Exercícios ▸
1. Segundo o texto sobre o investidor-anjo no Simples Nacional, qual é a vigência máxima dos contratos firmados sob essa nova estrutura?
2. Indique se cada afirmação está de acordo com o texto sobre o investidor-anjo no Simples Nacional e justifique com as palavras do texto: (a) o investidor-anjo não sócio terá direito de voto; (b) o aporte de capital pode ser feito por pessoa física ou jurídica; (c) o projeto de lei definiu a natureza contábil e financeira do investimento.
3. Transcreva fielmente o trecho do texto sobre o investidor-anjo que vai de "O investidor-anjo e" a "vista muito benéficos.".

Trecho selecionado ▸
--

O investidor-anjo e o Simples Nacional
Notícia
corrente é a sanção pelo presidente Michel Temer do Projeto de Lei da Câmara
dos Deputados nº 125, de 2015 (originalmente de autoria do deputado Barbosa
Neto, complementado pela senadora Marta Suplicy), que altera substancialmente
as regras do Simples Nacional regido pela Lei Complementar nº 123/2006.
Entre
inúmeras mudanças aprovadas, desde as que aumentarão a possibilidade de
ingresso de várias atividades e aquelas que elevarão os limites de receita
bruta anual para enquadramento no regime do Simples, interessa-nos uma de
natureza contratual com reflexos societários, à primeira vista muito benéficos.
É
a criação da figura do investidor-anjo não sócio para algumas empresas
enquadradas no regime do Simples Nacional.
Se
não tem participação societária, o investidor-anjo não terá direito de voto e
não poderá exercer a gerência da sociedade.
O
investidor-anjo é de há muito conhecido como aquele sócio com participação, em
geral minoritária, no capital social das empresas e sem ingerência direta na administração
da sociedade, com interesse em investir parte de seu patrimônio e a sua
experiência especialmente nas chamadas startups. Com o intuito, é claro, de ver
o retorno financeiro de seus investimentos.
Como
no nosso ordenamento não temos a figura do quotista preferencial nas sociedades
limitadas, que são a vasta maioria das organizações societárias das empresas de
médio e pequeno porte de nosso país, o investidor-anjo, mesmo que não tenha ele
interesse em participar da administração, acaba por ter que ingressar nas
empresas investidas na qualidade de sócio.
Mas,
o projeto de lei sancionado cria uma figura diferente: a do investidor-anjo que
não será sócio da empresa investida, desde que esteja ela enquadrada no regime
do Simples Nacional e que tenha em seu objeto social as atividades de fomento à
inovação e investimentos produtivos.
O
projeto de lei justifica a criação dessa figura, introduzindo na Lei
Complementar nº 123/2006 o artigo 61-A: “Para incentivar as atividades de
inovação e os investimentos produtivos, a sociedade enquadrada como
microempresa ou empresa de pequeno porte, nos termos desta Lei Complementar,
poderá admitir o aporte de capital, que não integrará o capital social da
empresa. ”
Os
contratos firmados sob essa estrutura não poderão ter vigência superior a 7
(sete) anos, e o aporte de capital poderá ser realizado por pessoa física ou
jurídica.
O
investidor-anjo não será sócio nem poderá atuar nas atividades do objeto social
da sociedade, exclusivas dos sócios. O investimento não será aportado como
capital social nem como receita da sociedade. O projeto de lei não definiu,
contudo, a natureza contábil e financeira desse investimento. Isso seria de
grande importância, especialmente para a proteção desse investimento.

--

Dados extraídos ▸
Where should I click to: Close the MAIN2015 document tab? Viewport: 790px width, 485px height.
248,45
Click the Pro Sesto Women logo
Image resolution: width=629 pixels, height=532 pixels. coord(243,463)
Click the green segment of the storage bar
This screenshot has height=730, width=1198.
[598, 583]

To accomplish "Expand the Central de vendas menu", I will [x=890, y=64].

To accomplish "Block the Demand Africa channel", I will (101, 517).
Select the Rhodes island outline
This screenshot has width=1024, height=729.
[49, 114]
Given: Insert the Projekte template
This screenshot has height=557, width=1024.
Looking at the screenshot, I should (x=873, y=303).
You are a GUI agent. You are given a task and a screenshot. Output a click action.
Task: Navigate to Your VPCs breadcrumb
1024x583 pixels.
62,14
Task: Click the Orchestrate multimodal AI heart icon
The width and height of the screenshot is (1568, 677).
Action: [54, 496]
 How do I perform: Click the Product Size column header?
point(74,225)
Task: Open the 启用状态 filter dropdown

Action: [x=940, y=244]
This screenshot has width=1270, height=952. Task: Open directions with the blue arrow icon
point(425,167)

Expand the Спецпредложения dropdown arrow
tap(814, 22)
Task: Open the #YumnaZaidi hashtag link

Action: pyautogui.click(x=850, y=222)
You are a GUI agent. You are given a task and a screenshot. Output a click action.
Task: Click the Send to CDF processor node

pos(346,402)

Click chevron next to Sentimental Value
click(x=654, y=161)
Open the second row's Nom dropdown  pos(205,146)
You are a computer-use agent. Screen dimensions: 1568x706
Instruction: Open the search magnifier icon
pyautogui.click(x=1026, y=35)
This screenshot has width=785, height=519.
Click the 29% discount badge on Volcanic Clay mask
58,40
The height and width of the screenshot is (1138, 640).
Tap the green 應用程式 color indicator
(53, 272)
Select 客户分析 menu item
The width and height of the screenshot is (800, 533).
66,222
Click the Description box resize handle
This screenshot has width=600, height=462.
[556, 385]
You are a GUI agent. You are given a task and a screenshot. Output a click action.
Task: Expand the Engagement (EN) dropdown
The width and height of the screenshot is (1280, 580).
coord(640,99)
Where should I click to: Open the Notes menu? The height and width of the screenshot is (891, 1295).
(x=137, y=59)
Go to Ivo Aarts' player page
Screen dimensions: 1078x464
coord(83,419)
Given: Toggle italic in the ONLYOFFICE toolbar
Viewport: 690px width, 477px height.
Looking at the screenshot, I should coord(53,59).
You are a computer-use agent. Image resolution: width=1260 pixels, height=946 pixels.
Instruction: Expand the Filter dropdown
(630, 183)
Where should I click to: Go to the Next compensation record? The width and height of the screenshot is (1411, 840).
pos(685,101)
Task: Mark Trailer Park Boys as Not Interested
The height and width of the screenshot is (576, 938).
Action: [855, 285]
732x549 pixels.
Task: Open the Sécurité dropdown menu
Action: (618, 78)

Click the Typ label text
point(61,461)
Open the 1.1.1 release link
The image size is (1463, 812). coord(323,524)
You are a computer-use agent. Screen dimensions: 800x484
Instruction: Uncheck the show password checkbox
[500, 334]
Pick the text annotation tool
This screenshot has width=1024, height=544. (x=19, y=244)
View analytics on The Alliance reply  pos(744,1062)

--

Resolução comentada ▸
1. Sete anos.

2.
(a) Não: "o investidor-anjo não terá direito de voto".
(b) Sim: "o aporte de capital poderá ser realizado por pessoa física ou jurídica".
(c) Não: "O projeto de lei não definiu, contudo, a natureza contábil e financeira desse investimento."

3.
O investidor-anjo e o Simples Nacional
Notícia
corrente é a sanção pelo presidente Michel Temer do Projeto de Lei da Câmara
dos Deputados nº 125, de 2015 (originalmente de autoria do deputado Barbosa
Neto, complementado pela senadora Marta Suplicy), que altera substancialmente
as regras do Simples Nacional regido pela Lei Complementar nº 123/2006.
Entre
inúmeras mudanças aprovadas, desde as que aumentarão a possibilidade de
ingresso de várias atividades e aquelas que elevarão os limites de receita
bruta anual para enquadramento no regime do Simples, interessa-nos uma de
natureza contratual com reflexos societários, à primeira vista muito benéficos.